SÜRREALİST SEMBOLİZM
Belleğin Azmi, gerçekçi bir şekilde oluşturulmuş bir manzaraya sahip olmasına rağmen, bir rüyayı çağrıştıran tuhaf konuya sahiptir. Resmin perde arkasındaki asıl ilham kaynağı tartışmaya açık olsa da (sanat tarihçileri Einstein’ın teorisini hatırlatarak Dalí’nin komik bir şekilde Camembert peynirinden bahsettiğini söylemektedir), resmin garip ikonografisi Sürrealist hareketin karakteristiğidir.
Dali, çoğu sürrealistler gibi bilinçaltı kuramlarının analiz edildiği Rüyaların Yorumu’nun yazarı Sigmund Freud’un sadık takipçisi, sıkı hayranıydı.
ERİYEN SAATLER
Bir dizi eriyen saat veya birçok Sürrealistin dediği gibi “yumuşak saatler” kompozisyon boyunca dağılmış durumda. Bu büyüleyici saatler, bir ağaç dalının üzerine gevşekçe asılmış gibi veya belirsiz bir platformdan kayıyormuş gibi gözüktüğü için bütünlüklerini yitirmiş gibi gözükmektedirler. Kapalı bir şekilde tek başına duran cep saati, üzeri uğursuz bir şekilde karıncaların istilasına uğramasına rağmen yapısını korumaktadır.
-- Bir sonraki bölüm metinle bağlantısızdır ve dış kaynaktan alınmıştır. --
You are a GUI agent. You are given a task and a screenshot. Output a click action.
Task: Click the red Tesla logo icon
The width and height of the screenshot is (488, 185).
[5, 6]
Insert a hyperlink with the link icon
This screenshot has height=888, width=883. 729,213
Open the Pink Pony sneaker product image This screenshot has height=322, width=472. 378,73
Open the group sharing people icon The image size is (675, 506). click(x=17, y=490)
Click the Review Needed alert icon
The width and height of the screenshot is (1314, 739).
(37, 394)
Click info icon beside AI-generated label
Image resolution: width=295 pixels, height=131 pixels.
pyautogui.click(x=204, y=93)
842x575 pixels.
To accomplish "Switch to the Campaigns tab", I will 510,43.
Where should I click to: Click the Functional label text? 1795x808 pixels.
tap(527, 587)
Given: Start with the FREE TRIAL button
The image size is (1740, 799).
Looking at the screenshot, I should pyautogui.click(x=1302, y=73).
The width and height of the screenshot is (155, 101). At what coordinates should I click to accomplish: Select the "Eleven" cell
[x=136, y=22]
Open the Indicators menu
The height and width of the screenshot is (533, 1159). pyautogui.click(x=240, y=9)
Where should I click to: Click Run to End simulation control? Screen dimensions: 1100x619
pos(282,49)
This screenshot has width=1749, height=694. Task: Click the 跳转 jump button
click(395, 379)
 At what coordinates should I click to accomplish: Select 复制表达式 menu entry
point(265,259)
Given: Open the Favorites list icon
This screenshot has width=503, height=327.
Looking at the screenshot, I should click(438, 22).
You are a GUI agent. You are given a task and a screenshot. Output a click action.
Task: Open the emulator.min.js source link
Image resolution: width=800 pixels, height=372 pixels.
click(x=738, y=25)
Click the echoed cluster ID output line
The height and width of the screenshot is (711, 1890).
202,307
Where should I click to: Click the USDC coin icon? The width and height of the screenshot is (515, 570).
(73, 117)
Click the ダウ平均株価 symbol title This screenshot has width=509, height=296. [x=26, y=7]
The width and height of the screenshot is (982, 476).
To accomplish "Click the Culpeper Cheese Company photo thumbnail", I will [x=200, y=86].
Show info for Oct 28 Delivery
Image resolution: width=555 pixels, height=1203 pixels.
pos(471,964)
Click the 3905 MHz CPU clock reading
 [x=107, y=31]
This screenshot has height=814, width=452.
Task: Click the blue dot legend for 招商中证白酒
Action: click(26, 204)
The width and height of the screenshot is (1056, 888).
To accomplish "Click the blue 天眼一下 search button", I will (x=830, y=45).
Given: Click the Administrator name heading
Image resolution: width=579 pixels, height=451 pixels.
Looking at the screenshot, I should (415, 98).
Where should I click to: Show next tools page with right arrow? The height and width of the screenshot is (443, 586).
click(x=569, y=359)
Dali’nin birkaç eserinde daha karıncalar çürümüşlüğün sembolü olarak kullanılmıştır.
Eserdeki her saat, farklı bir zaman dilimini göstermektedir. Zaten Dali’ye göre dünyevi zamanın doğrusallığının bir önemi yoktu. Saatler erir, erimeyenler ise çürümenin sembolü olan karıncalarla kaplanır. Bu saatlerle tasvir edilen şey zamanın anlamsızlığıydı.
İNSAN BİÇİMCİLİK İLE İLGİLİ FORM
Sahnenin belki de en kafa karıştırıcı kısmı, yere yayılan antropomorfik* (insan biçiminde) bir kütle. Bu yüz benzeri figürün, sanatçının otoportresi olduğu düşünülmektedir. Kızarmış Pastırmalı Otoportre ve türünün tek örneği tasvirlerden biri olan pek insan yüzüne benzemeyen Uyku otoportresi gibi alışılmadık otoportreleriyle bilinen Dali için bu yorumlama tam uymaktadır.
BENZER MANZARA RESMİ
Resmin arka planındaki kayalık manzara, herhangi bir belirsiz doğal oluşum gibi görünse de aslında Dalí, yerlisi olduğu Katalonya’dan esinlenmiştir. Özellikle kıyıdaki sarp kayalıklar, sanatçının evine yakın bir yarımada olan Cap de Creus’u temsil etmektedir.
Ek olarak, tuvalin üzerinde geziniyormuş gibi görünen üçgen gölgenin, Dalí ailesinin sevdiği yazlık evinin yakınındaki bir dağ olan Pani Dağı‘nın yaptığına inanılmaktadır.